Seperti halnya La La Land (2016), saya juga pulang dengan mata sembab setelah menonton film ini.

A Star is Born karya Bradley Cooper, diperankan pula oleh penyanyi pop Lady Gaga./ IMDB

"A Star Is Born" (2018) adalah mitos Hollywood yang terus diceritakan lintas zaman. Formulanya sama, sepasang kekasih yang menapaki jalan berbeda: pria yang menuju senjakala karier dan perempuan yang tengah melambung ke puncak.

Sebagai versi remake, sutradara sekaligus pemeran utama Jackson Maine (Bradley Cooper) memilih jadi musisi country. Kendati profesi aktor berbeda dengan tiga versi sebelumnya, yang rilis pada 1937, 1954, dan 1976, benang merah kisah tetap sama.

Jack seorang pemabuk fungsional yang terus diliputi kehampaan. Sebagai orang dengan masa lalu tak indah-indah amat, ditinggal mati ayah dan ibu, pria Arizona itu memilih musik sebagai jalan hidupnya. Lagu yang ia mainkan tak pernah biasa, gelap, dalam, dan terkadang pahit. Ia kerap bicara soal pulang, penyesalan, atau sekadar berdialog dengan Tuhan. Entah kesedihan atau keriaan yang membentuknya, tapi musik tak cukup jadi teman. Ia membutuhkan alkohol dan pil, hingga jadi candu.
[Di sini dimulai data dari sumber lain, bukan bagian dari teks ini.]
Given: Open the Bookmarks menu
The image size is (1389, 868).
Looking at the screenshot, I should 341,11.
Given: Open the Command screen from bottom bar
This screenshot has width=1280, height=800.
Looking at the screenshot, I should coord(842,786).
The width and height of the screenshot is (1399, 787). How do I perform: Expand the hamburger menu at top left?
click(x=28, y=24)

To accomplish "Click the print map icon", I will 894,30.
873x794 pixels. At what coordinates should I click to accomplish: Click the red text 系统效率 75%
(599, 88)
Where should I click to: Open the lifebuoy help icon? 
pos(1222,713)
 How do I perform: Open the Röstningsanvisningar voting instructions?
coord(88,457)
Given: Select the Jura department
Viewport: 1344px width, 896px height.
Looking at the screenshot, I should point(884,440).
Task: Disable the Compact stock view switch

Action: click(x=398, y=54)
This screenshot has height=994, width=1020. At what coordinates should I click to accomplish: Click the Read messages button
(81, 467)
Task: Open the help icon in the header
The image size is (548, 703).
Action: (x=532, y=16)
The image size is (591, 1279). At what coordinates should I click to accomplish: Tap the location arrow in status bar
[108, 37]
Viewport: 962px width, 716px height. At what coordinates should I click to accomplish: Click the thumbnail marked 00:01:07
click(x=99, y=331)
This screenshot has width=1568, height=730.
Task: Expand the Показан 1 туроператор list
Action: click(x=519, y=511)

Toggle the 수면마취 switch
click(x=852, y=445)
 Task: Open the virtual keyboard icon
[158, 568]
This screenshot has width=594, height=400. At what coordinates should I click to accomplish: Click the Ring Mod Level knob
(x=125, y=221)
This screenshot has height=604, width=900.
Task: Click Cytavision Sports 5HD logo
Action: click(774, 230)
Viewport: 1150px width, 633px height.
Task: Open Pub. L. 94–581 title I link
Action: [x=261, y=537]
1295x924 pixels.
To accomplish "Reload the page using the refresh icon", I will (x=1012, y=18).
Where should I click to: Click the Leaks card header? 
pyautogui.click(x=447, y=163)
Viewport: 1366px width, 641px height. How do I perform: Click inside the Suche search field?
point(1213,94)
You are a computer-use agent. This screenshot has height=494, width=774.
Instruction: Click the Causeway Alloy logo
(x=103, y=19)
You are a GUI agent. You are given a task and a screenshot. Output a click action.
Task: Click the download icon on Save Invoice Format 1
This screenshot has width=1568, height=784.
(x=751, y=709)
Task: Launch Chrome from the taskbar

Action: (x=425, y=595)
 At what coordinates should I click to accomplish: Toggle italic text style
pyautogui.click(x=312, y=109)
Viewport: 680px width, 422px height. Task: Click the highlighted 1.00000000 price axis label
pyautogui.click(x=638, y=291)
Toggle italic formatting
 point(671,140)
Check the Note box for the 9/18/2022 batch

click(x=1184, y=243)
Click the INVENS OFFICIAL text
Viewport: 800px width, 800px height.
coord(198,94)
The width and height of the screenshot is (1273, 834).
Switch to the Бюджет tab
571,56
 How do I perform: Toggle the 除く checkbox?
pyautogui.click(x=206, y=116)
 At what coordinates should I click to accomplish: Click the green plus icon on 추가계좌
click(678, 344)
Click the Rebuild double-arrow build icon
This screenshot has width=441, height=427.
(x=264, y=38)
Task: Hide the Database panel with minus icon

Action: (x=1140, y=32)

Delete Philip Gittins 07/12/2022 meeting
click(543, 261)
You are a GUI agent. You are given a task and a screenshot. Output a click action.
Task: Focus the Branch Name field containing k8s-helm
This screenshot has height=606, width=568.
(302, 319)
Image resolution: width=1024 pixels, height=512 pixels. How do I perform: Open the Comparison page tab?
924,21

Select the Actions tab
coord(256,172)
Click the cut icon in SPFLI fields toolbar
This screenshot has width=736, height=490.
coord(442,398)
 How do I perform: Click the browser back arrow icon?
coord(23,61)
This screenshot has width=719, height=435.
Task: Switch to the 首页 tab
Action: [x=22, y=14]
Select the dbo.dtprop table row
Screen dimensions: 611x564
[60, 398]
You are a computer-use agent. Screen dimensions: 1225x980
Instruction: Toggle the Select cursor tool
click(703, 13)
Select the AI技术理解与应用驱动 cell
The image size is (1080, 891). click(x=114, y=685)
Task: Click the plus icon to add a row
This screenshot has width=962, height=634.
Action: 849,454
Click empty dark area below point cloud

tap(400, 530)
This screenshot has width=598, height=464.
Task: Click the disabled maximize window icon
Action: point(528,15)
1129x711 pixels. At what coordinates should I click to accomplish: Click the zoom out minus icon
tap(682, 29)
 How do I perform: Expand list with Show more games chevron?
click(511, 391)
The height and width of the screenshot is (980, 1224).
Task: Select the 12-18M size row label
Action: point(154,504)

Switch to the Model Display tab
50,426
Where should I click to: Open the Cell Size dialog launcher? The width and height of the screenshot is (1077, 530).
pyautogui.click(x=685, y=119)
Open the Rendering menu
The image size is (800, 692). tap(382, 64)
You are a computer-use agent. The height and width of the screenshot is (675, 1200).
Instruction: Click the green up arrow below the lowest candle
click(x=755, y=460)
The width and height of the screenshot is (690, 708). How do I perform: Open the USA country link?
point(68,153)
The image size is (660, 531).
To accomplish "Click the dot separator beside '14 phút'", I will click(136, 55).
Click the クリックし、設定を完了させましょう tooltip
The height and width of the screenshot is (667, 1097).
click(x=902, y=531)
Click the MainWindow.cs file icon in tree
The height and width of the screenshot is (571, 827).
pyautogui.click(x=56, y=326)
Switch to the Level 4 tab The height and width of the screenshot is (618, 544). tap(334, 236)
Suatu hari, usai mengisi sebuah konser dan lelah dengan fans yang berebut berswafoto dengannya, ia kehabisan doping. Setelah berputar-putar di sebuah jalan timur kota, ia menemukan drag bar. Ini sebutan buat tempat minum sekaligus hiburan, yang lintas jender alias laki-laki menjadi perempuan atau sebaliknya, tak ada yang peduli.

Tak dinyana, bukan hanya lautan minuman keras yang menyambutnya di sana, tapi juga Ally (Lady Gaga), perempuan dengan suara manis, yang melantunkan “La Vie En Rose”. Seketika, penampilan Ally membius Jack.